(Screenshot grounding data)
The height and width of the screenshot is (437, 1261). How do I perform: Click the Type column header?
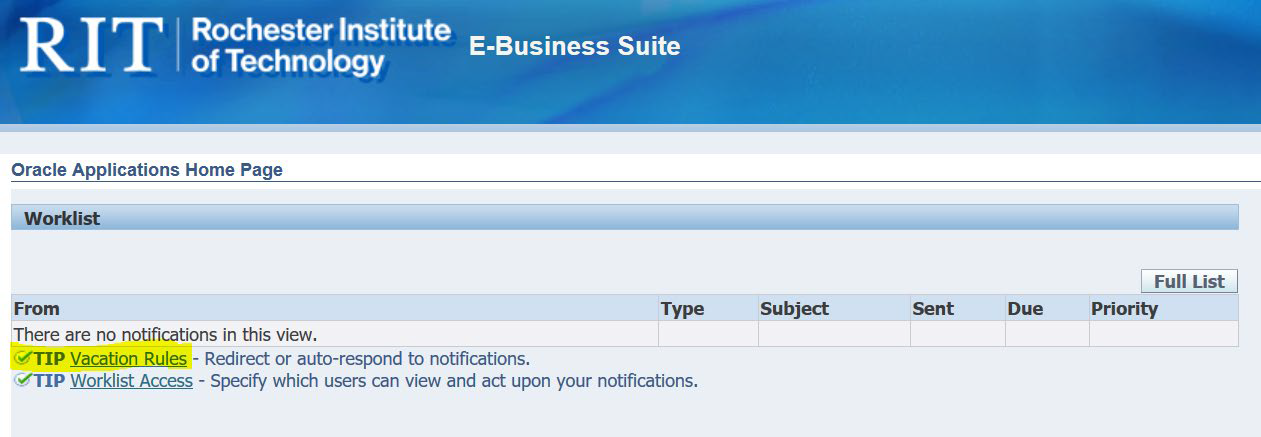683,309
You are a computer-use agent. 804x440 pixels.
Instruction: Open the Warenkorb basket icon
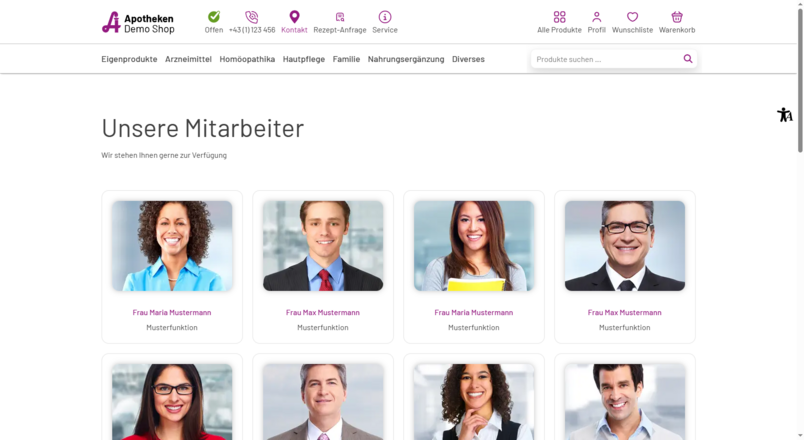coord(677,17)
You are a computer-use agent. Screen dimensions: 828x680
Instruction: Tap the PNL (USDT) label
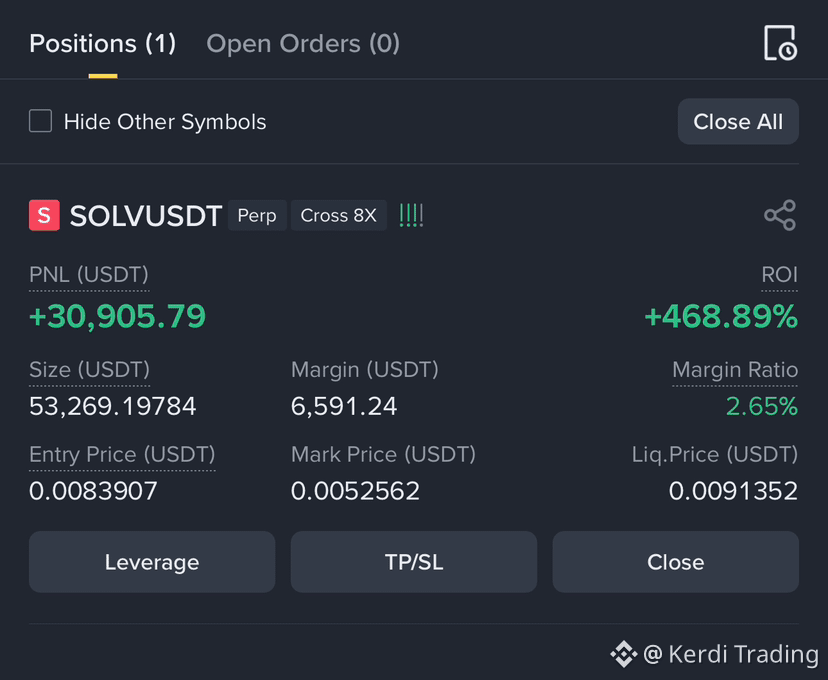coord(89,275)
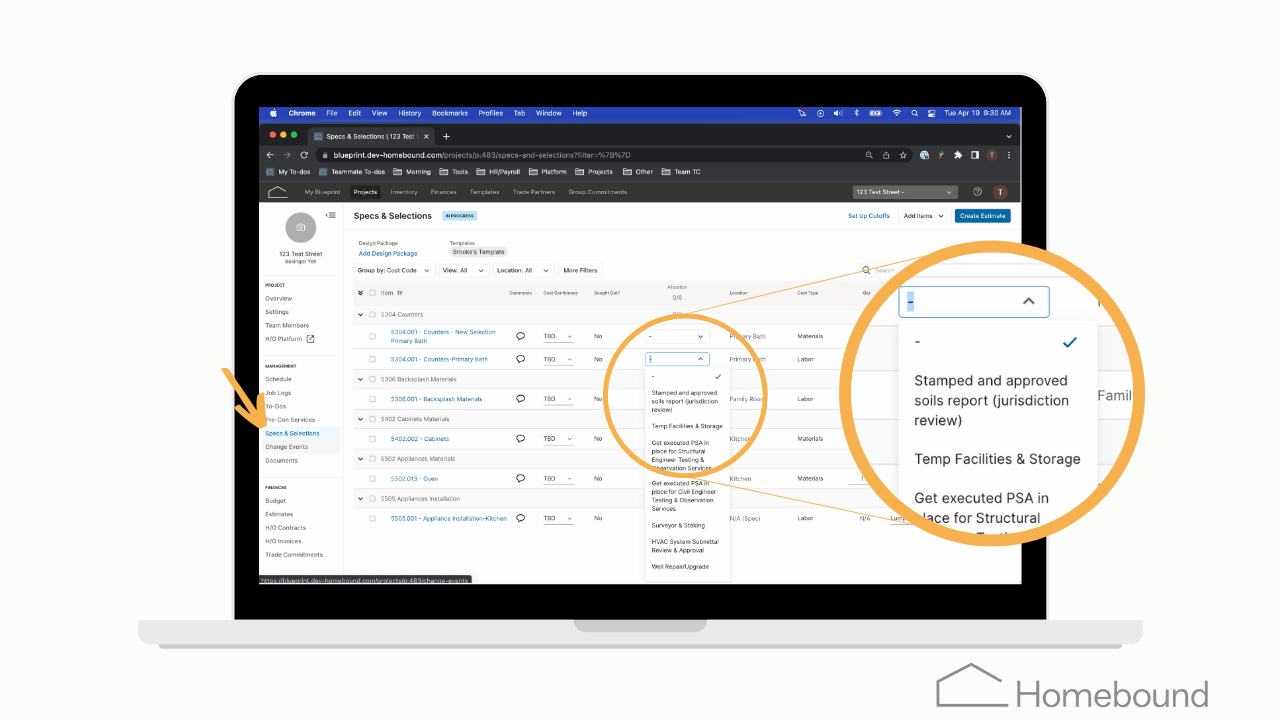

◆ **What needs to be done**: A single number is needed: the count of lines in the records that include "agent".

◆ **Answer to this task**: 2